Fragments of protein from the omicron variant showed less activity against the immune cells, a finding that may account for why it’s less dangerous than other strains.
**New research shows that after the body’s defenses kill the virus behind COVID-19, leftover digested chunks of SARS-CoV-2 spike protein can target specific immune cells based on their shape**. The revelations could explain why certain populations of cells that detect and fight infection are depleted in patients with severe COVID-19, and shed light on the omicron variant’s milder symptoms.
The study, published in the Proceedings of the National Academy of Sciences, may launch a line of inquiry that informs new strategies for quelling the most serious symptoms of COVID-19. Led by a UCLA team, the scientific collaboration comprises nearly three dozen engineers, microbiologists, immunologists, chemists, physicists, medical researchers and analytical experts. Authors are based at universities, medical centers and national laboratories and institutes in the United States, China, Germany, India and Italy.

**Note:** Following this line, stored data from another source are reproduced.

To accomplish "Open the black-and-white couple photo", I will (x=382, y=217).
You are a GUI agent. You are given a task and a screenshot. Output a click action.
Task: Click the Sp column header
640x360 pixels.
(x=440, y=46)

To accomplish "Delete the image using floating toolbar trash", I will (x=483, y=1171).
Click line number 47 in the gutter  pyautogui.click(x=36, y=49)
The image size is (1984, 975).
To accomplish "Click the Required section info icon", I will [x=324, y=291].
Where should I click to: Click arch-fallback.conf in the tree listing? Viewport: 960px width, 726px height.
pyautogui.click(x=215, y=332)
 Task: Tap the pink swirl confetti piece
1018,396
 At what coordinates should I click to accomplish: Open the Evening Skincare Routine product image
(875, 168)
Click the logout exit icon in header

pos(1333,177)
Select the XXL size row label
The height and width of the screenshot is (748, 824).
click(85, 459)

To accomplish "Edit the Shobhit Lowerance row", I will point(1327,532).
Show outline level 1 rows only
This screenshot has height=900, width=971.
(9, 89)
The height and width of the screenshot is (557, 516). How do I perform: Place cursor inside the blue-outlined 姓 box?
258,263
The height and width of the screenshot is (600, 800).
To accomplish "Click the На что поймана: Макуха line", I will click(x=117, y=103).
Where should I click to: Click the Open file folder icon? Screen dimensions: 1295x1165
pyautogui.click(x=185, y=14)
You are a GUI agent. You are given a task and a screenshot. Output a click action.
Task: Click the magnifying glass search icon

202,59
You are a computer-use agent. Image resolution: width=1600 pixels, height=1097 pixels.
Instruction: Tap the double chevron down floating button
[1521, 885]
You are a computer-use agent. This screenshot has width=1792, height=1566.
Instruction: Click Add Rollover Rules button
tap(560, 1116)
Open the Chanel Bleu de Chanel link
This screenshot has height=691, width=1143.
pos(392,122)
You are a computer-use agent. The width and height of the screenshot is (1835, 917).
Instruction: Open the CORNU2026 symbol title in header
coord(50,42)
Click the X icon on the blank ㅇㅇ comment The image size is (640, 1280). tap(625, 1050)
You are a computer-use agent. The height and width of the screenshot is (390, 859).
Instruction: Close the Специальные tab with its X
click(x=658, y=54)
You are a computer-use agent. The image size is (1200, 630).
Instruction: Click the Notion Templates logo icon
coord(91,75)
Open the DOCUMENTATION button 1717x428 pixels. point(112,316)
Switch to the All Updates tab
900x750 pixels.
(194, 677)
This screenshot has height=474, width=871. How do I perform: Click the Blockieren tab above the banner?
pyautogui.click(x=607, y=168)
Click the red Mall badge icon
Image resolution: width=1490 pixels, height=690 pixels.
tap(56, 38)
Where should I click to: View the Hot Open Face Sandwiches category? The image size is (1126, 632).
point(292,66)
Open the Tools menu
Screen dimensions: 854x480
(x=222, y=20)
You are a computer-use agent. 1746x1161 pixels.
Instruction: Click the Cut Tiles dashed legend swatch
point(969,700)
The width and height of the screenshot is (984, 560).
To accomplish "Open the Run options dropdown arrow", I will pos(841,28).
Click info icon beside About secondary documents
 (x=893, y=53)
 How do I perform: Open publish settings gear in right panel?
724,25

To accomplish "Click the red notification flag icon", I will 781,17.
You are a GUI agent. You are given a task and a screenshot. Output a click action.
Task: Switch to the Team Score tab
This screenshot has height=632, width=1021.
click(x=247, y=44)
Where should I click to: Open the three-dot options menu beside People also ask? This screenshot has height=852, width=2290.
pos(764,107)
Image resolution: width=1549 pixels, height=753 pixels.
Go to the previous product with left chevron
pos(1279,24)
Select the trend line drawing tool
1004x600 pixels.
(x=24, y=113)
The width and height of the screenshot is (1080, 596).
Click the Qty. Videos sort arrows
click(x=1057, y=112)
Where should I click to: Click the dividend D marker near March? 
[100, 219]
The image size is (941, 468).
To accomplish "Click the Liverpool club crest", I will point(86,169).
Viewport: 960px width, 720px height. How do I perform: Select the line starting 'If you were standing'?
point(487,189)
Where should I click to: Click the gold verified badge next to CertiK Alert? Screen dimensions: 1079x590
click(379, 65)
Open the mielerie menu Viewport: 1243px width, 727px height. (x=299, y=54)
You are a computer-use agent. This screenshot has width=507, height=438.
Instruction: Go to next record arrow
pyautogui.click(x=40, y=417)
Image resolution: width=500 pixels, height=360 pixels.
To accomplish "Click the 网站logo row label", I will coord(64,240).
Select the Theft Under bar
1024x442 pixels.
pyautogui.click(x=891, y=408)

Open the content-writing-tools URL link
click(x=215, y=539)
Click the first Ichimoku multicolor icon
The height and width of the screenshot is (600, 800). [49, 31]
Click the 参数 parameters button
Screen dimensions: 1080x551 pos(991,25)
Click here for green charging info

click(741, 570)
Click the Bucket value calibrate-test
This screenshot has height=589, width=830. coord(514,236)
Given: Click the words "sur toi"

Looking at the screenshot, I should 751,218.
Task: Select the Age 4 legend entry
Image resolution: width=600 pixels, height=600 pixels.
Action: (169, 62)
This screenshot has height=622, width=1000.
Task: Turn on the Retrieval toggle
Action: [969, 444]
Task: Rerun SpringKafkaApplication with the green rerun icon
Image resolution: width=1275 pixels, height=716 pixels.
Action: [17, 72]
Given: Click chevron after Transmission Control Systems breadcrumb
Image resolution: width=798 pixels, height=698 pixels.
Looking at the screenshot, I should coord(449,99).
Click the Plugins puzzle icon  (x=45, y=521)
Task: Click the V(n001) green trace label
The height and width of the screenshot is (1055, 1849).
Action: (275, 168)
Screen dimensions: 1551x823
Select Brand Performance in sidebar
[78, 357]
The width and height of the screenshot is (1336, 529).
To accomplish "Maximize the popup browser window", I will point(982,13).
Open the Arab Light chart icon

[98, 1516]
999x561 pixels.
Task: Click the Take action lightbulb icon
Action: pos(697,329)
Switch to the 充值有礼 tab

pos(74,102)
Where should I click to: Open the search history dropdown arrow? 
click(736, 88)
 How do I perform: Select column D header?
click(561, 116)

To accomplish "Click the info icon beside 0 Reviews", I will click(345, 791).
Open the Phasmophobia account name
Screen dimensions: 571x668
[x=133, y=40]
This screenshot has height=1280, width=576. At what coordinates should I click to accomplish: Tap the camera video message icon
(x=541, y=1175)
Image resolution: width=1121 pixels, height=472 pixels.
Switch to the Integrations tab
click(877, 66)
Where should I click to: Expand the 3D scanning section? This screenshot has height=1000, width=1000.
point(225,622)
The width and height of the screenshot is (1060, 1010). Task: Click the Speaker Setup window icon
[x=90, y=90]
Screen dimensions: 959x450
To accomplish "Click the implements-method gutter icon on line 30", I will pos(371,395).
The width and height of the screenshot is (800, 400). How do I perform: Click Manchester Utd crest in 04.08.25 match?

The research was funded in part by the National Science Foundation and the National Institutes of Health.
The team’s findings build on an earlier UCLA discovery identifying “**zombie” coronavirus fragments that can imitate the activity of molecules from the body’s own immune system to drive inflammation**. Now, not only have the researchers shown that human immune enzymes can break down the SARS-CoV-2 spike protein into such fragments, they found that some fragments can work together to attack important types of immune cells by targeting their cell shapes.
For those interested, here’s the link to the peer reviewed journal article:
https://www.pnas.org/doi/10.1073/pnas.2521841122
I have no clue what that means in detail, but it reads very bad.
If someone has a text for the scientific illiterate normies, like me, I’ll be very happy.
From an evolutionary standpoint, have we ever seen a virus with as many features as the Sars-cov-2 ?
A month after I recovered from COVID I was diagnosed out of nowhere with mono in my mid 30s which resulted in severe liver inflammation, bells palsy, chronically swollen lymph nodes and up to this point an unending 15 month (NDPH) headache. Prior to COVID I had 0 health issues. Based on the results of this study would it be possible that COVID compromised my immune system to make me more susceptible to both getting Mono and the wrath of chronic health conditions I’ve dealt with since?
This is the second study I’ve seen indicating the spike protein alone can be dangerous, but my understanding is the mRNA COVID vaccine makes your cells produce spike protein which the immune system then learns to destroy.
But nobody mentions when they talk about spike protein being dangerous, how or if this might apply to the risk profile of vaccines that contain or have your body produce this potentially dangerous protein?